Benefits of vaccination

Vaccines have saved millions of lives in Europe and across the world. Widespread vaccination has helped to eliminate smallpox and polio from Europe and made previously common diseases become rare. 

By getting vaccinated, people are protected against serious illness, and sometimes death, from vaccine-preventable diseases. It also protects against spreading those diseases among family members, friends, colleagues, classmates and the wider community

Vaccination is considered one of the most cost-effective public health interventions, as it prevents the costs associated with treating and caring for people who become ill.

When people in a population are vaccinated against an infectious disease, it becomes much less likely to spread from person to person. This protects against outbreaks of disease and, when enough people become immune, can enable ‘community immunity’ or ‘herd immunity’. This helps to protect not only those vaccinated but also, indirectly, those who are more vulnerable to disease. Young children, the elderly, people with weak immune systems, cancer patients, and people who cannot be vaccinated for medical reasons are all at risk when diseases start spreading through communities, so getting vaccinated can help protect them as well. 

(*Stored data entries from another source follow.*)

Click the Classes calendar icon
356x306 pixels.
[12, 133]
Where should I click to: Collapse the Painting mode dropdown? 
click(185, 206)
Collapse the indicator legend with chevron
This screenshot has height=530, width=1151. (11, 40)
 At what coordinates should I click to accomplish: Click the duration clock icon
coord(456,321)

How contagious are different diseases?

Measles infection spreading


12-18 people 

One person with measles can infect between 12-18 people.

Mumps infection spreading


4-7 people

One person with mumps can infect between 4-7 people.

Whooping cough infection spreading

Whooping cough

12-17 people 

One person with whooping cough can infect between 12-17 people.

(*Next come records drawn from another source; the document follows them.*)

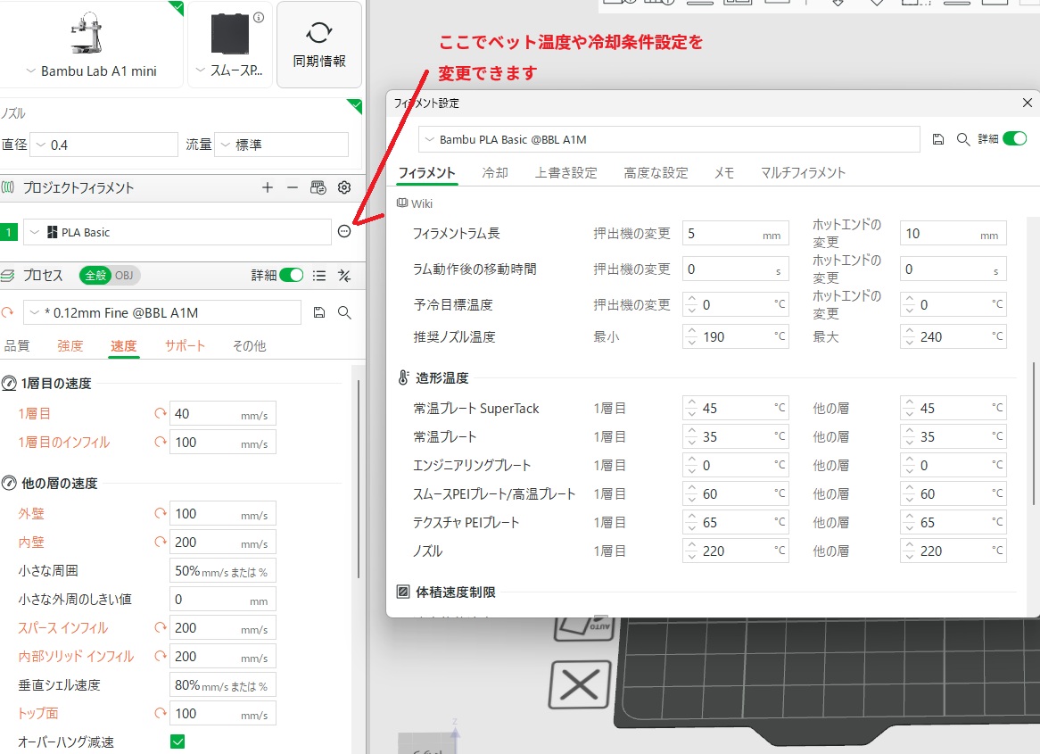Click the ノズル 1層目 temperature field
Viewport: 1040px width, 754px height.
pos(731,551)
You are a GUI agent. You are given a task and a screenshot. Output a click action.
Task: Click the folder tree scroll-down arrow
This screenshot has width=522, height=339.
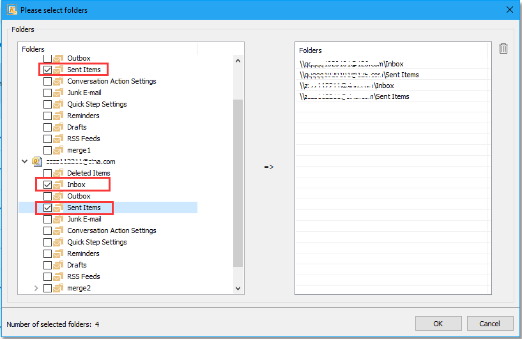click(x=238, y=289)
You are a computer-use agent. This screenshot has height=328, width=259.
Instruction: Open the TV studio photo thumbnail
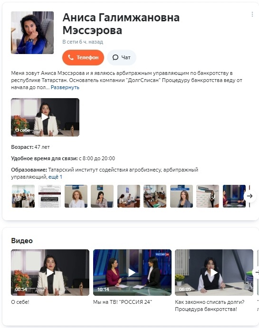(x=234, y=196)
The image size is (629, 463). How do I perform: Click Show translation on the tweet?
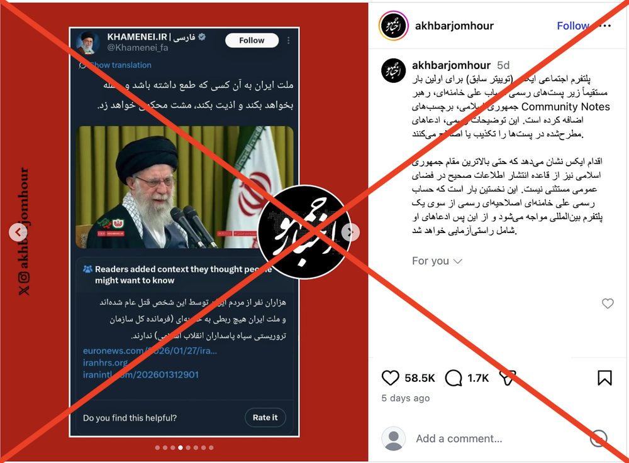(120, 65)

Diphtheria or Rubella infection spreading


6-7 people

One person with diphtheria or rubella can infect between 6-7 people.

Flu infection spreading


1-4 people

One person with influenza can infect between 1-4 people.

For some infectious diseases, people cannot rely on community immunity. Tetanus is one such example, as it can develop as a result of common injuries such as cuts, scrapes and dog or cat bites. Vaccination is the only way to ensure direct protection against tetanus.

Unlike a treatment given to cure an illness, vaccines are usually given to healthy people to prevent them from getting ill. Although the long-term benefits of getting vaccinated may not be immediately obvious, if people stopped being vaccinated, many of the diseases that have become very rare today thanks to vaccination, could return.